At the heart of the homily we find the contrast, in the form of a denunciation, between the world in which we have lived so far and the world revealed to us by a hitherto unknown virus: “In this world, that You love more than we do, we have gone ahead at breakneck speed, feeling powerful and able to do anything. Greedy for profit, we let ourselves get caught up in things, and lured away by haste. We did not stop at your reproach to us, we were not shaken awake by wars or injustice across the world, nor did we listen to the cry of the poor or of our ailing planet. We carried on regardless, thinking we would stay healthy in a world that was sick.” For Francis, this Lenten period is an exceptional time “to choose what matters and what passes away, a time to separate what is necessary from what is not.
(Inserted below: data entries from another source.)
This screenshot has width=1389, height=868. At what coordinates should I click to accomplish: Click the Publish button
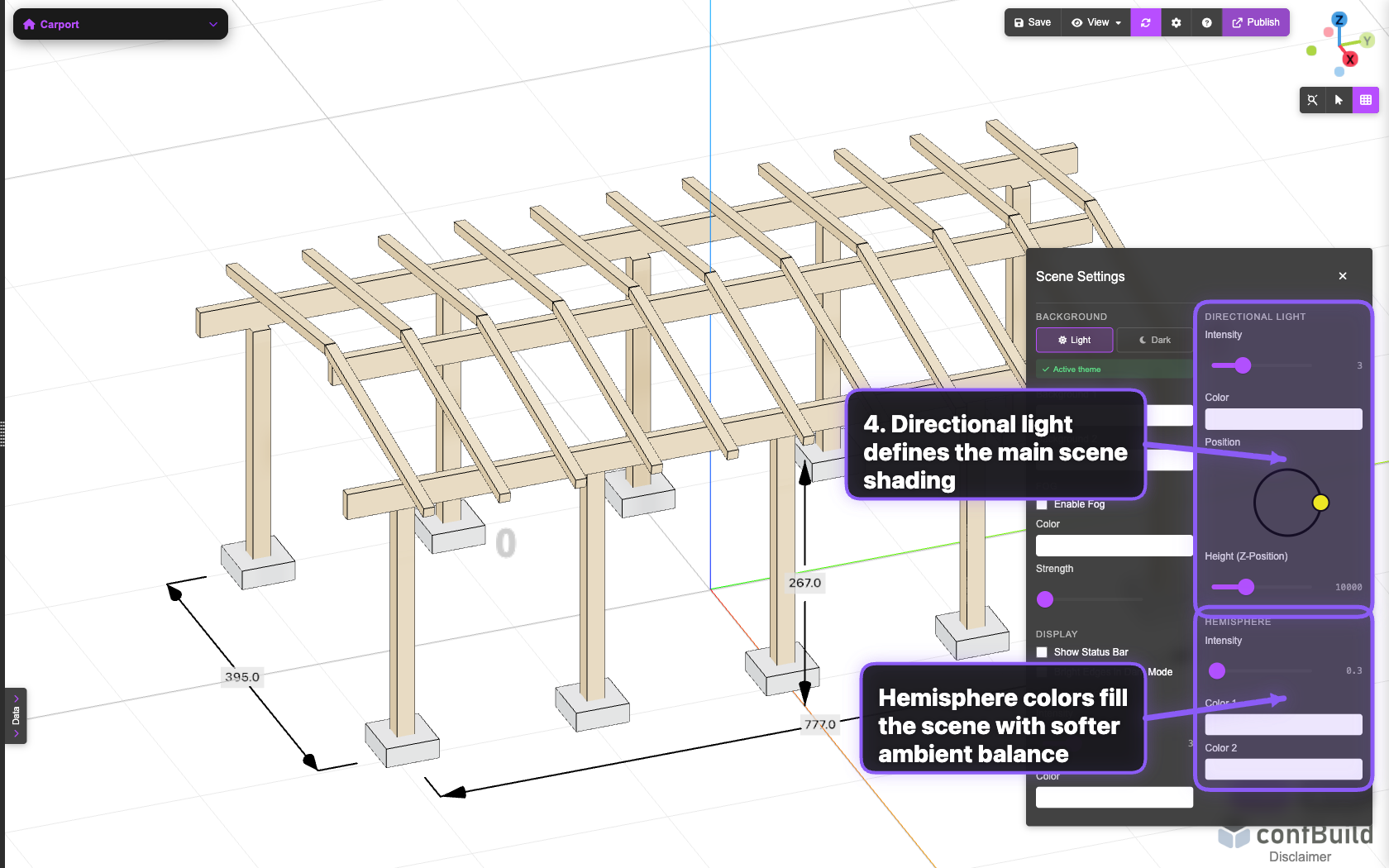point(1255,23)
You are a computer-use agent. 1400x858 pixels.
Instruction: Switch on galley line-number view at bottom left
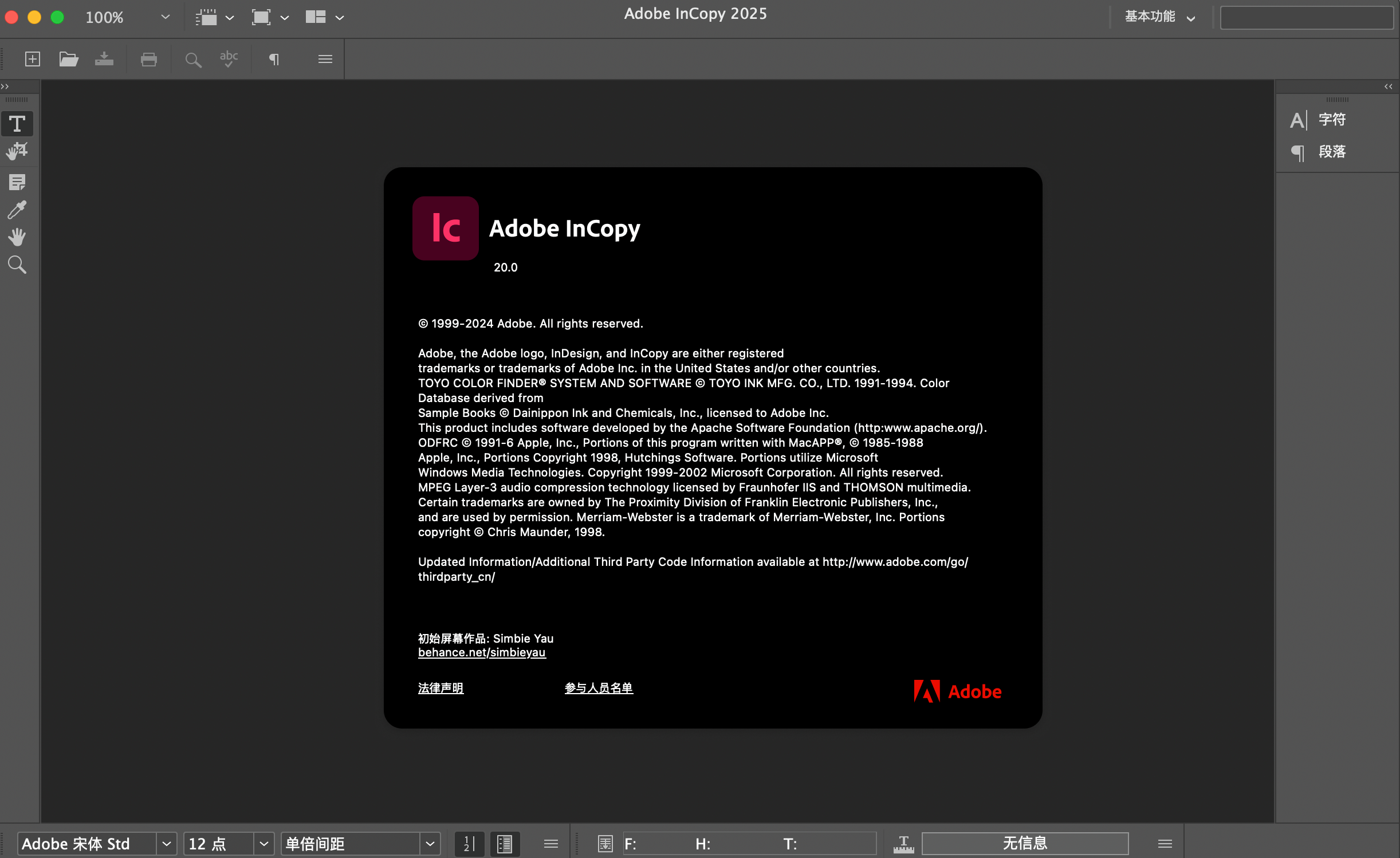tap(469, 843)
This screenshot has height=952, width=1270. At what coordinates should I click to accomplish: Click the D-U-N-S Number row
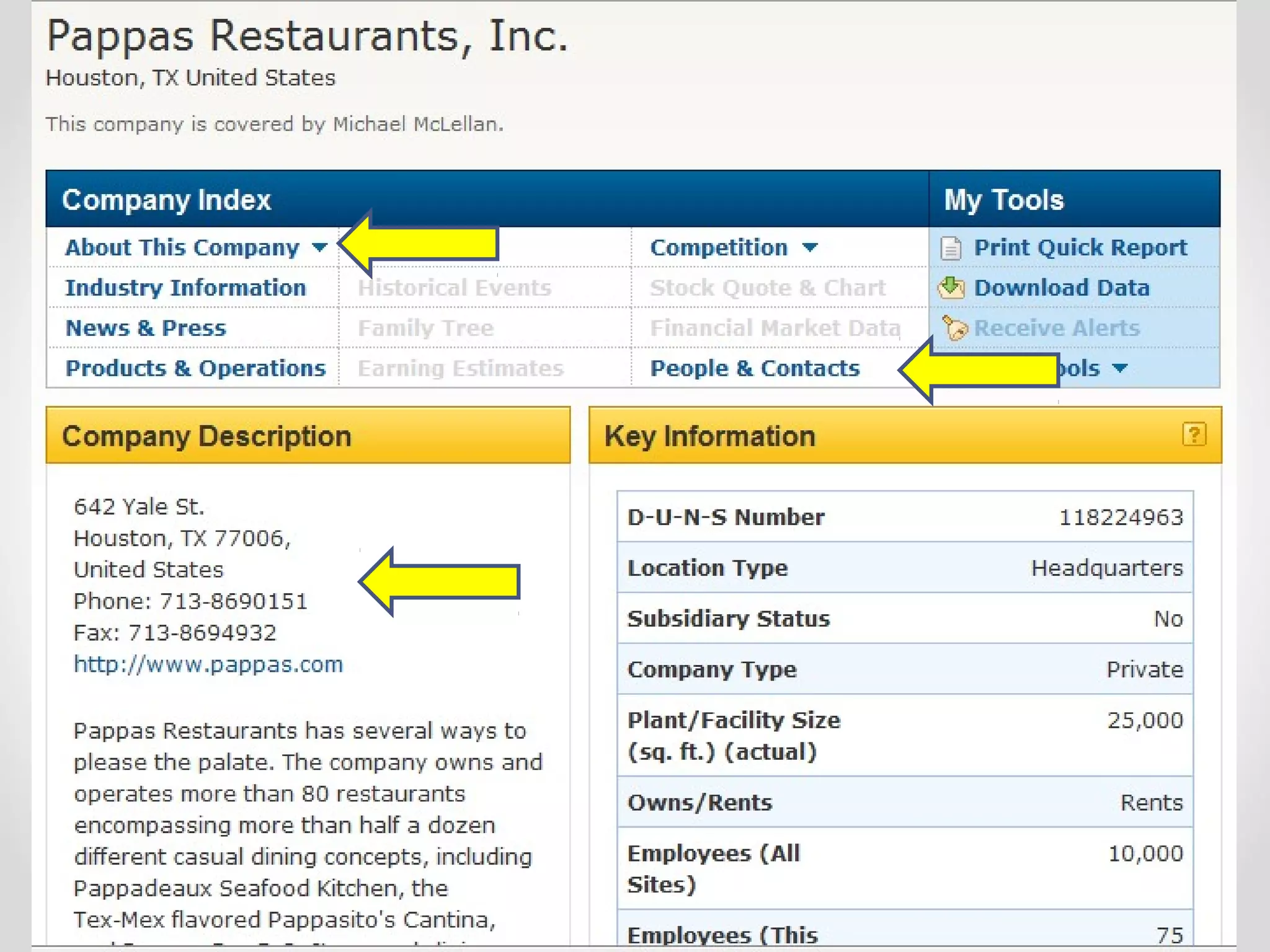point(904,517)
It is a time to get our lives back on track with regard to you, Lord, and to others.” “We can look to so many exemplary companions for the journey, who, even though fearful, have reacted by giving their lives.” Francis said:

“Our lives are woven together and sustained by ordinary people – often forgotten people – who do not appear in newspaper and magazine headlines nor on the grand catwalks of the latest show, but who without any doubt are in these very days writing the decisive events of our time: doctors, nurses, supermarket employees, cleaners, caregivers, providers of transport, law and order forces, volunteers, priests, religious men and women and so very many others who have understood that no one reaches salvation by themselves.”

“How many people every day are exercising patience and offering hope, taking care to sow not panic but a shared responsibility”, Francis exclaimed: “How many fathers, mothers, grandparents and teachers are showing our children, in small everyday gestures, how to face up to and navigate a crisis by adjusting their routines, lifting their gaze and fostering prayer. How many are praying, offering and interceding for the good of all. Prayer and quiet service: these are our victorious weapons.” “We are not self-sufficient; by ourselves we founder: we need the Lord, like ancient navigators needed the stars,” the Pope explained urging us to “invite Jesus into the boats of our lives”; for “with him on board there will be no shipwreck. Because this is God’s strength: turning to the good everything that happens to us, even the bad things. He brings serenity into our storms, because with God life never dies.” Even in these hours “when everything seems to be floundering.”